Steps/Code to Reproduce
import numpy as np
from sklearn.discriminant_analysis import QuadraticDiscriminantAnalysis
np.seterr(all="warn")
def dataset_fixed_cov():
n, dim = 300, 2
np.random.seed(0)
C = np.array([[0.0, -0.23], [0.83, 0.23]])
X = np.r_[
np.dot(np.concatenate((np.random.randn(n, 1), np.zeros((n, 1))), axis=1), C),
np.dot(np.random.randn(n, dim), C) + np.array([1, 1]),
]
y = np.hstack((np.zeros(n), np.ones(n)))
return X, y
X, y = dataset_fixed_cov()
qda = QuadraticDiscriminantAnalysis(store_covariance=True)

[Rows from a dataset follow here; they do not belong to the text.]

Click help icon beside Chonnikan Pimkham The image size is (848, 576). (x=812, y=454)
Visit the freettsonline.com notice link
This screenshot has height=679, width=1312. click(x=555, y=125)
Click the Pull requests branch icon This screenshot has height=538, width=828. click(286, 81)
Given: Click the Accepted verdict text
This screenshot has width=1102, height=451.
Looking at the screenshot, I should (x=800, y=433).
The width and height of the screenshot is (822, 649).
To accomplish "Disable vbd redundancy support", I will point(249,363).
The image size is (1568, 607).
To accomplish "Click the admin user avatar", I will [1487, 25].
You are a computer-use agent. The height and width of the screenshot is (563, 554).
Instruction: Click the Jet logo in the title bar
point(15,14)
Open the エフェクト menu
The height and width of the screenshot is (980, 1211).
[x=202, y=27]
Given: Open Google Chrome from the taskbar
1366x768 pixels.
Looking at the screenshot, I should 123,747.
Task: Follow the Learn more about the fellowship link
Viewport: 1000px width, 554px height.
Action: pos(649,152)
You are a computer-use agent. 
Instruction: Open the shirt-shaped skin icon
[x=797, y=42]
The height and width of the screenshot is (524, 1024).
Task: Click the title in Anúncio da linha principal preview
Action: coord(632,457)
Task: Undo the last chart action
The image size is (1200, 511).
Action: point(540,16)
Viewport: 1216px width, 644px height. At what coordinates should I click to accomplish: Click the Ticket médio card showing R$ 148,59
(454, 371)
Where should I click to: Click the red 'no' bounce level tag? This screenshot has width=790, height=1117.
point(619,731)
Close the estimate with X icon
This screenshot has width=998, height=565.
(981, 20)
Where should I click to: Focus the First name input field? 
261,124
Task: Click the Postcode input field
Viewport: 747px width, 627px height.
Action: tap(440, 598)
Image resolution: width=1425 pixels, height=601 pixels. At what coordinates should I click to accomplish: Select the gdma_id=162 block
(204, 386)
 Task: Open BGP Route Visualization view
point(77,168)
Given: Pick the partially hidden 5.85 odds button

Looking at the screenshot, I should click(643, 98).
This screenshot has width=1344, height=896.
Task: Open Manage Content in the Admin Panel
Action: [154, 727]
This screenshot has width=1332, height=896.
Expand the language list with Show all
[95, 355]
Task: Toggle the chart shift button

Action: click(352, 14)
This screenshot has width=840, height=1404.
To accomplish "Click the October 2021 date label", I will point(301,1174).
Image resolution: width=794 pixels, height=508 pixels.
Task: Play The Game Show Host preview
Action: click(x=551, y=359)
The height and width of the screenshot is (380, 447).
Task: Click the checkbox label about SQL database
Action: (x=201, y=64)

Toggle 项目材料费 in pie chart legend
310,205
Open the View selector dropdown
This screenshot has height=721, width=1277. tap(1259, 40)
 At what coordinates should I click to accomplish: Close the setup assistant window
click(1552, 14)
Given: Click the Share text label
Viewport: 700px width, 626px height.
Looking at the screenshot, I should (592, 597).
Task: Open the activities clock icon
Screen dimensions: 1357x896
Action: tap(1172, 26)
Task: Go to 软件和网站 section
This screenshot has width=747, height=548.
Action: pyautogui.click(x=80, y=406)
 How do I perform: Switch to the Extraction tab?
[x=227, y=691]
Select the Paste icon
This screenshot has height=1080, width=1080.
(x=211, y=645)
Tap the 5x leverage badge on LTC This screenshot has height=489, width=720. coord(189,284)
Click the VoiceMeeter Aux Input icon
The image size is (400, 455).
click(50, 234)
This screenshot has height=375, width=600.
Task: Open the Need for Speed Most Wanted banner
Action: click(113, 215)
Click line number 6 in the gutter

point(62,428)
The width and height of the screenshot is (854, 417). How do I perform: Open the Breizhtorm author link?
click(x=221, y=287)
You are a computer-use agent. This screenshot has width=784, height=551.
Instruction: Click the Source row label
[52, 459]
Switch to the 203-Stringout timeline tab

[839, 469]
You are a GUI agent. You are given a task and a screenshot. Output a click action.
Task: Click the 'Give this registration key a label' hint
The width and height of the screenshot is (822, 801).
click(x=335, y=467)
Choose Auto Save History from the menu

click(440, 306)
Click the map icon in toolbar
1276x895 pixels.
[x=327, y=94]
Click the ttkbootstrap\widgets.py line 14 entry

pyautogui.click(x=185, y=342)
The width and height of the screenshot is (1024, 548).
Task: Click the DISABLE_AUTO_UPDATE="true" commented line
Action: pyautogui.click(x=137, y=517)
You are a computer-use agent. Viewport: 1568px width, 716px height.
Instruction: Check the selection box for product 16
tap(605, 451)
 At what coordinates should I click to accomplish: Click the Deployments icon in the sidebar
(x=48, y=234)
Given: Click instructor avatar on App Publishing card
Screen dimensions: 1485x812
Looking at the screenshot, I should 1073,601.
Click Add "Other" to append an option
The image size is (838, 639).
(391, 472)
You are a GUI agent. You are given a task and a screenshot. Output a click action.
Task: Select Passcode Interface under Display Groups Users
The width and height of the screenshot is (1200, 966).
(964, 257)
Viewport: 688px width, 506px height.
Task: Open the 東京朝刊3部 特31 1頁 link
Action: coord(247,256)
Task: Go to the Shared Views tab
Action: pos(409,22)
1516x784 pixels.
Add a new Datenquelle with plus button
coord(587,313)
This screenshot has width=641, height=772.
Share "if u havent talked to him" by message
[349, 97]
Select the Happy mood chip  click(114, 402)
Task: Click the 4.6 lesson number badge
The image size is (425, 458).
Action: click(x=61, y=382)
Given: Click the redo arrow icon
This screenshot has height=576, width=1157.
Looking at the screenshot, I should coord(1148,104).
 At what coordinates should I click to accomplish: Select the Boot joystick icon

y_pred = qda.fit(X, y).predict(X)
print("Correct: {}/{}".format(np.sum(y==y_pred), 600))
Expected Results
No divide by zero errors occur and the prediction works correctly.
Actual Results
Prediction fails for all the samples in the class and following errors are raised:
/usr/local/lib/python3.7/site-packages/sklearn/discriminant_analysis.py:693: UserWarning: Variables are collinear
warnings.warn("Variables are collinear")
/usr/local/lib/python3.7/site-packages/sklearn/discriminant_analysis.py:717: RuntimeWarning: divide by zero encountered in power
X2 = np.dot(Xm, R * (S ** (-0.5)))
/usr/local/lib/python3.7/site-packages/sklearn/discriminant_analysis.py:717: RuntimeWarning: invalid value encountered in multiply
X2 = np.dot(Xm, R * (S ** (-0.5)))
/usr/local/lib/python3.7/site-packages/sklearn/discriminant_analysis.py:720: RuntimeWarning: divide by zero encountered in log
u = np.asarray([np.sum(np.log(s)) for s in self.scalings_])
Versions
System:
python: 3.7.4 (default, Sep 12 2019, 15:40:15) [GCC 8.3.0]
executable: /usr/local/bin/python
machine: Linux-5.2.14-arch2-1-ARCH-x86_64-with-debian-10.1
Python deps:
pip: 19.2.3
setuptools: 41.2.0
sklearn: 0.21.3
numpy: 1.17.2
scipy: 1.3.1
Cython: None
pandas: None